SELECTED EXCERPT:
Binalbagan Catholic College, also known as BCC, is located at the center of the main business section of Binalbagan and one of the well known private schools in the island of Negros in the Philippines, particularly in the southern part. It is run by the Catholic Church.

History

BCC High School Department
Shortly after the arrival of the Columban Fathers, Catholic High Schools appeared in most of the parishes under the Columban Fathers. With this background, Binalbagan Catholic High School was founded in June 1957 by then Fr. Thomas Cronin, then the Parish Priest of Binalbagan. It started 240 students. Mrs. Teresa Guanco was the first principal. The school started with 6 classrooms. About January 1958, six months after its conception, Father Patrick Hurley took over as Director and stayed on until the end of the school year 1968–1969.

School year 1978-79 was marked by significant change in the administration of BCC which of course included in the high school administration. For the first time, the school administration was turned over completely to the Presentation Sisters by the Columban Fathers. Sr. Mary Aquila A. Sy was the first Presentation Sister appointed as Directress of BCC. Sr. Puis Murphy was the first Presentation Sister in the High School department and Mrs. Pacita Y. Jo remained the principal. The faculty and staff turned 38 in the high school with an enrolment of 1,145 divided between the building in the church campus and the extension site. From 1973 to 1980, the high school department took over completely the extension site for the reason of the effective administration and maximization in the utilization of the time of the personnel. But it was only in school year 1993-1994 that the entire high school department was moved to the extension site with added new classrooms under the administration of Sr. Teresita Limsiaco.

INSTRUCTION: Please list every individual person named in the history of Binalbagan Catholic College, giving each name as it appears there.

DATASET EXCERPT:
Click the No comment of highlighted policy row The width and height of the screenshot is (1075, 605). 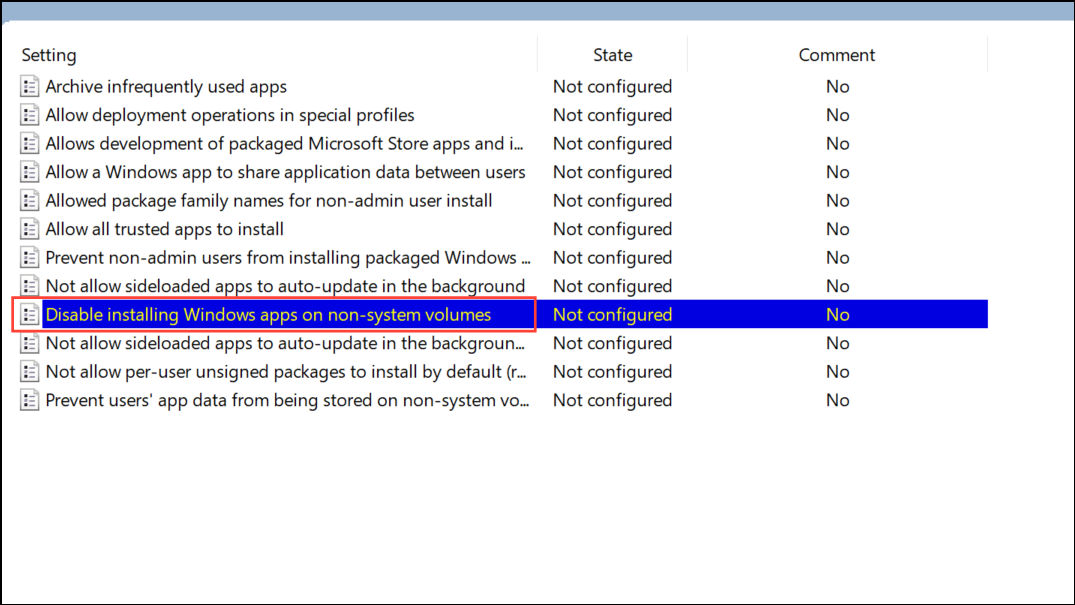(x=837, y=315)
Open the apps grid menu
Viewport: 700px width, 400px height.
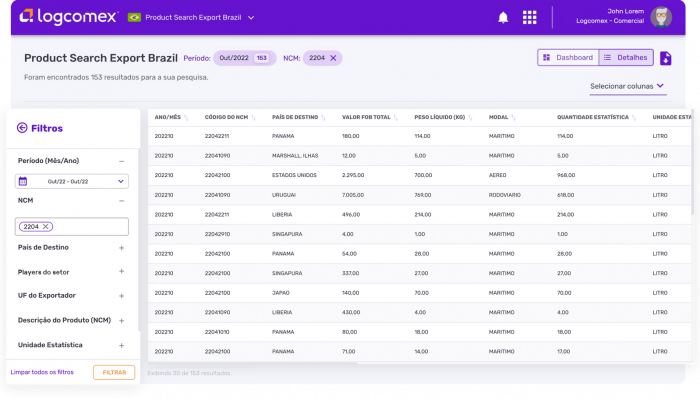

TASK RESPONSE:
- Fr. Thomas Cronin
- Mrs. Teresa Guanco
- Father Patrick Hurley
- Sr. Mary Aquila A. Sy
- Sr. Puis Murphy
- Mrs. Pacita Y. Jo
- Sr. Teresita Limsiaco